▶ _ASSIGNMENT_:
Pictures aside, reproduce exactly each line from the one holding "Open コストと使用状況レポート link" through the last line of the material, both ends included.

▶ _TASK MATERIAL_:
───

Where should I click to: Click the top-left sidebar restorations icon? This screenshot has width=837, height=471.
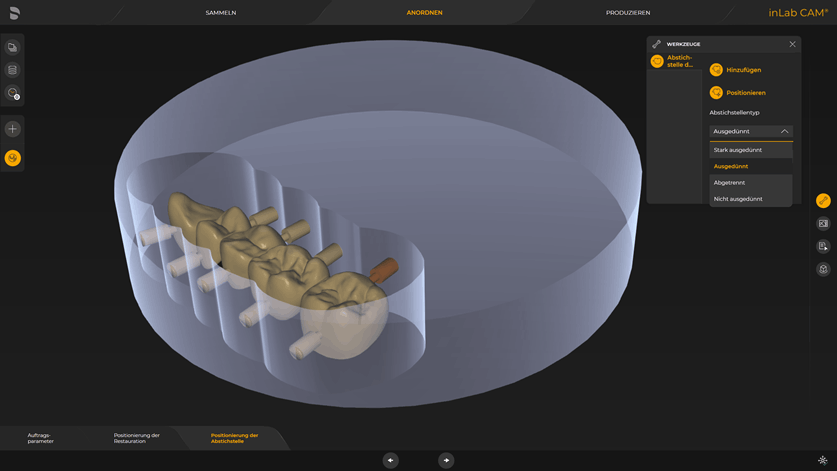tap(13, 47)
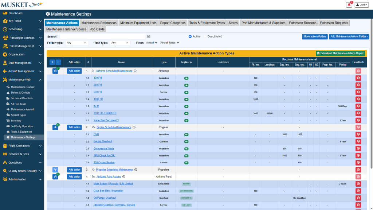Viewport: 373px width, 210px height.
Task: Click into the Search input field
Action: [x=102, y=36]
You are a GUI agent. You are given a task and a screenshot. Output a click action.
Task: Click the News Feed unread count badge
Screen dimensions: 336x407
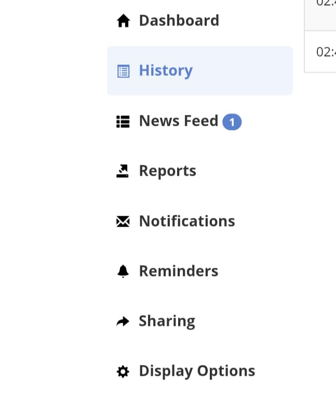[x=232, y=122]
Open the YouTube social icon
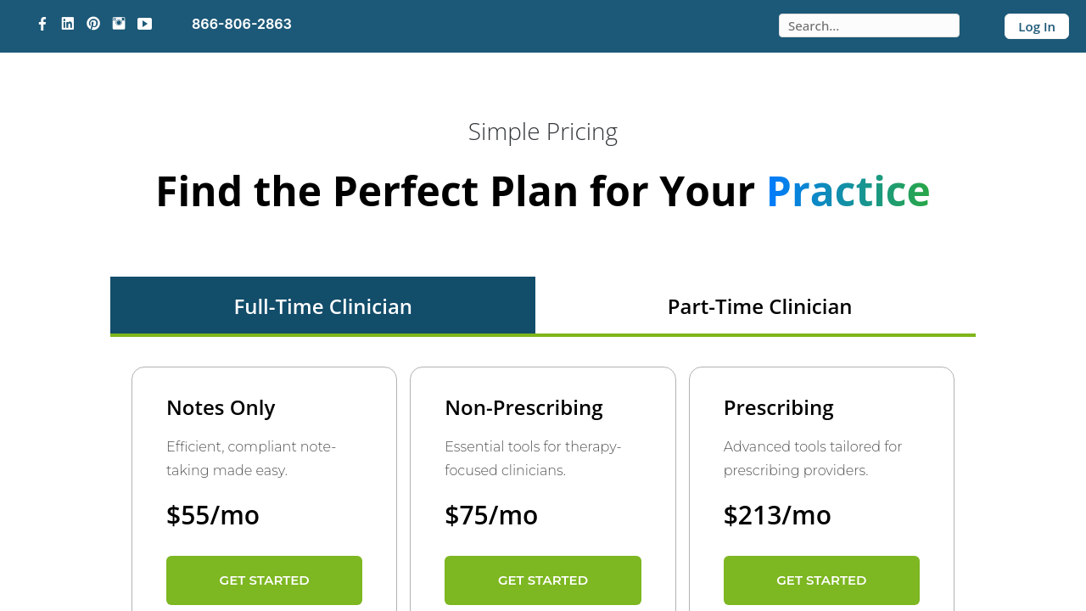The height and width of the screenshot is (611, 1086). pos(145,24)
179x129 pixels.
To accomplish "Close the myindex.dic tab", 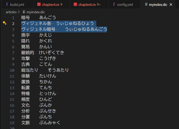I will click(171, 5).
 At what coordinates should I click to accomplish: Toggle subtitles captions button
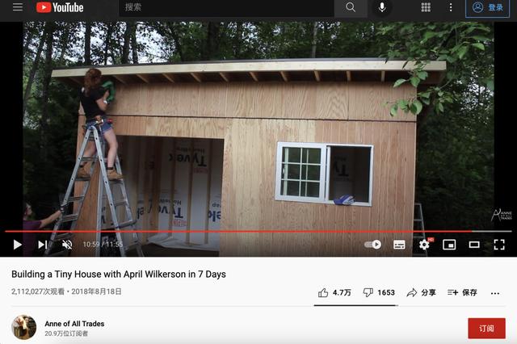[399, 245]
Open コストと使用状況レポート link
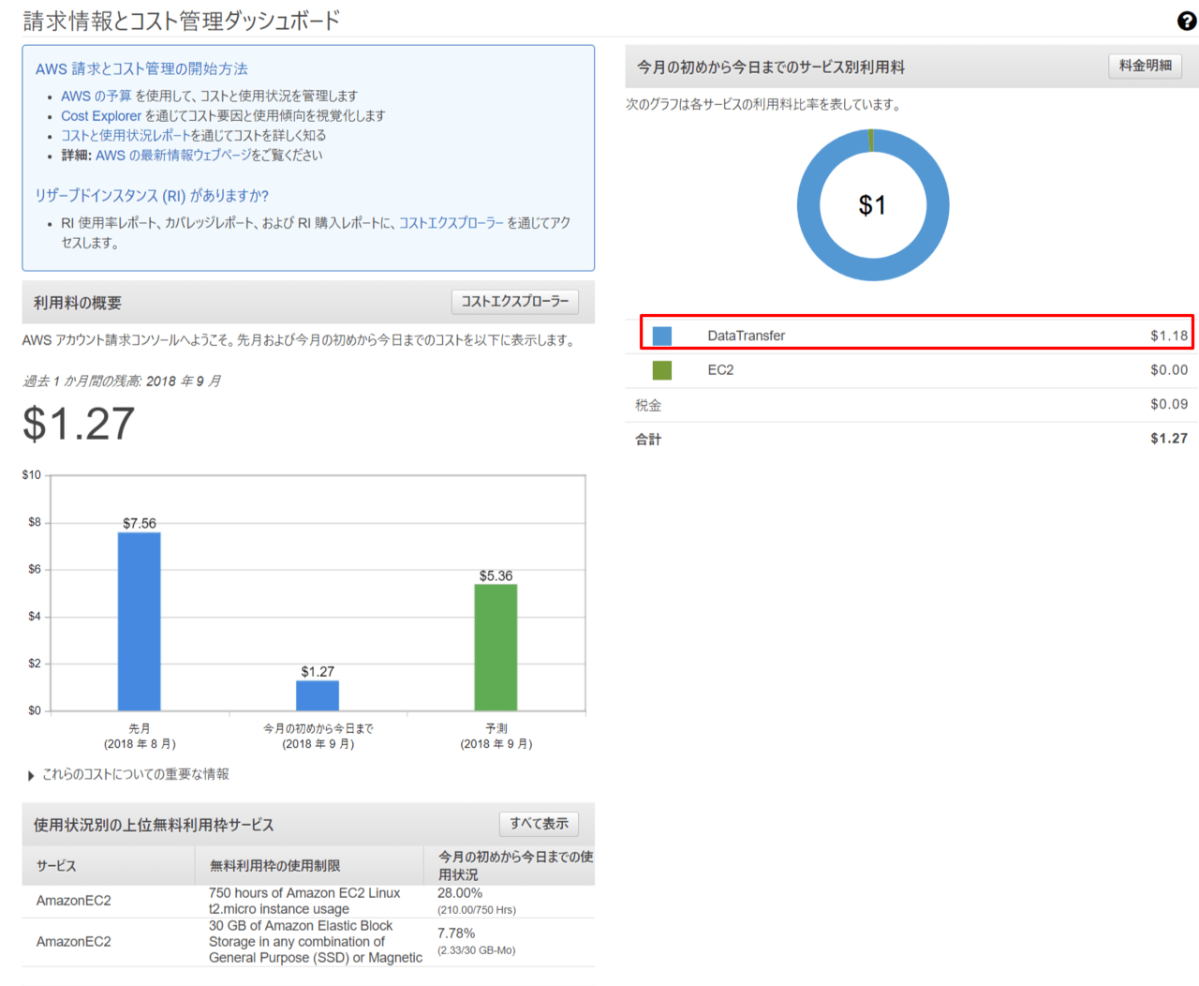Image resolution: width=1199 pixels, height=986 pixels. pyautogui.click(x=126, y=136)
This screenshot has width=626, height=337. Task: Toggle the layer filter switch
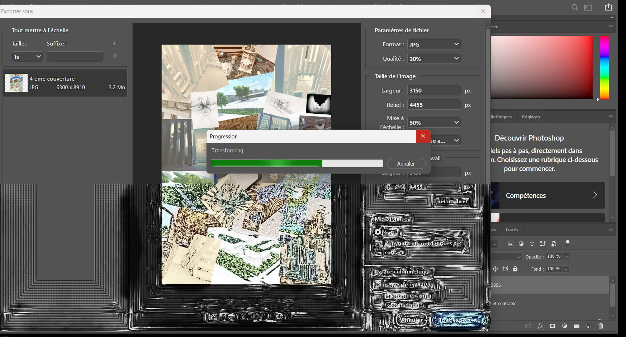567,243
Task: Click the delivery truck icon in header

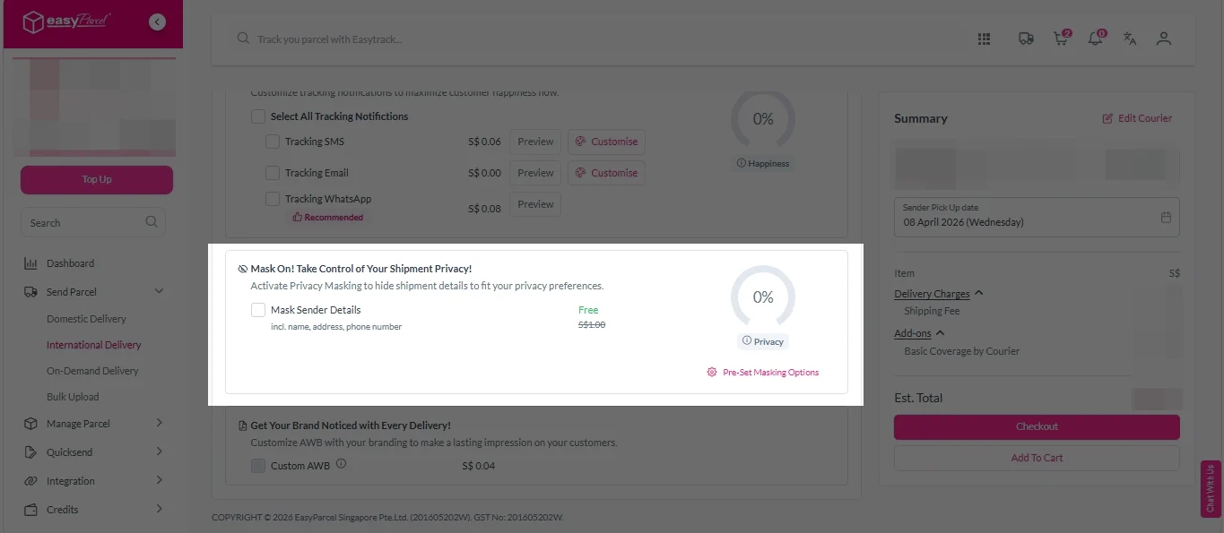Action: [x=1026, y=39]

───

▶ _WORKED SOLUTION_:
Open コストと使用状況レポート link
Image resolution: width=1199 pixels, height=986 pixels. pyautogui.click(x=126, y=136)
This screenshot has width=626, height=337. Task: Toggle the layer filter switch
567,243
Task: Click the delivery truck icon in header

Action: [x=1026, y=39]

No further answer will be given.